I agree with the Court that in Garvey v. Roberts, 203 F.3d 580 (CA9 2000) (Garvey I), the Ninth Circuit should not have disturbed the arbitrator’s award. Correction of that error sets this case straight. I see no need to say more.
Justice Stevens, dissenting.
It is well settled that an arbitrator “does not sit to dispense his own brand of industrial justice.” Steelworkers v. Enterprise Wheel & Car Corp., 363 U.S. 593, 597 (1960). We have also said fairly definitively, albeit in dicta, that a court should remedy an arbitrator’s “procedural aberrations” by vacating the award and remanding for further proceedings. Paperworkers v. Misco, Inc., 484 U.S. 29, 40—41, n. 10 (1987). Our cases, however, do not provide significant guidance as to what standards a federal court should use in assessing whether an arbitrator’s behavior is so untethered to either the agreement of the parties or the factual record so as to constitute an attempt to “dispense his own brand of industrial justice.” Nor, more importantly, do they tell us how, having made such a finding, courts should deal with “the extraordinary circumstance in which the arbitrator’s own rulings make clear that, more than being simply erroneous, his finding is completely inexplicable and borders on the irrational.” Garvey v. Roberts, 203 F.3d 580, 590 (CA9 2000) (case below). Because our caselaw is not sufficiently clear to allow me to conclude that the case below was wrongly decided–let alone to conclude that the decision was so wrong as to require the extraordinary remedy of a summary reversal–I dissent from the Court’s disposition of this petition.

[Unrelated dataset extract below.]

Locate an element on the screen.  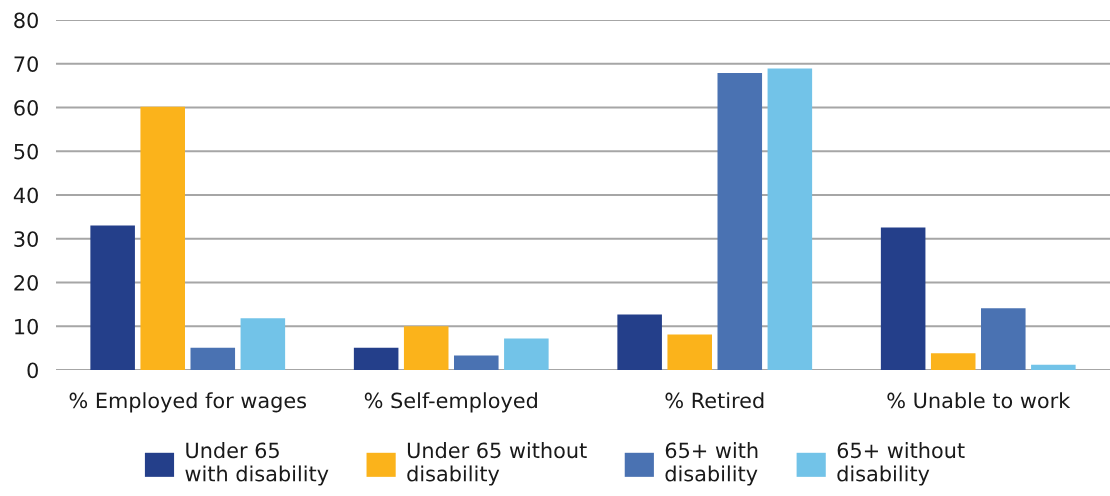
y-tick-label: 40 is located at coordinates (26, 196).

Without the benefit of briefing or argument, today the Court resolves two difficult questions. First, it decides that even if the Court of Appeals’ appraisal of the merits is correct–that is to say, even if the arbitrator did dispense his own brand of justice untethered to the agreement of the parties, and even if the correct disposition of the matter is perfectly clear–the only course open to a reviewing court is to remand the matter for another arbitration. That conclusion is not compelled by any of our cases, nor by any analysis offered by the Court. As the issue is subject to serious arguments on both sides, the Court should have set this case for argument if it wanted to answer this remedial question.
Second, without reviewing the record or soliciting briefing, the Court concludes that, in any event, “no serious error on the arbitrator’s part is apparent in this case.” Ante, at 7, n. 3. At this stage in the proceedings, I simply cannot endorse that conclusion. After examining the record, obtaining briefing, and hearing oral argument, the Court of Appeals offered a reasoned explanation of its conclusion. See 203 F.3d, at 589—592; see also id., at 593—594 (Hawkins, J., concurring). Whether or not I would ultimately agree with the Ninth Circuit’s analysis, I find the Court’s willingness to reverse a factbound determination of the Court of Appeals without engaging that court’s reasoning a troubling departure from our normal practice.1
Accordingly, I respectfully dissent.
1. The Court’s opinion is somewhat ambiguous as to its reasons for overturning the portion of the Court of Appeals’ decision setting aside the arbitration. It is unclear whether the majority is saying that a court may never set aside an arbitration because of a factual error, no matter how perverse, or whether the Court merely holds that the error in this case was not sufficiently severe to allow a court to take that step. If it is the latter, the Court offers no explanation of what standards it is using or of its reasons for reaching that conclusion.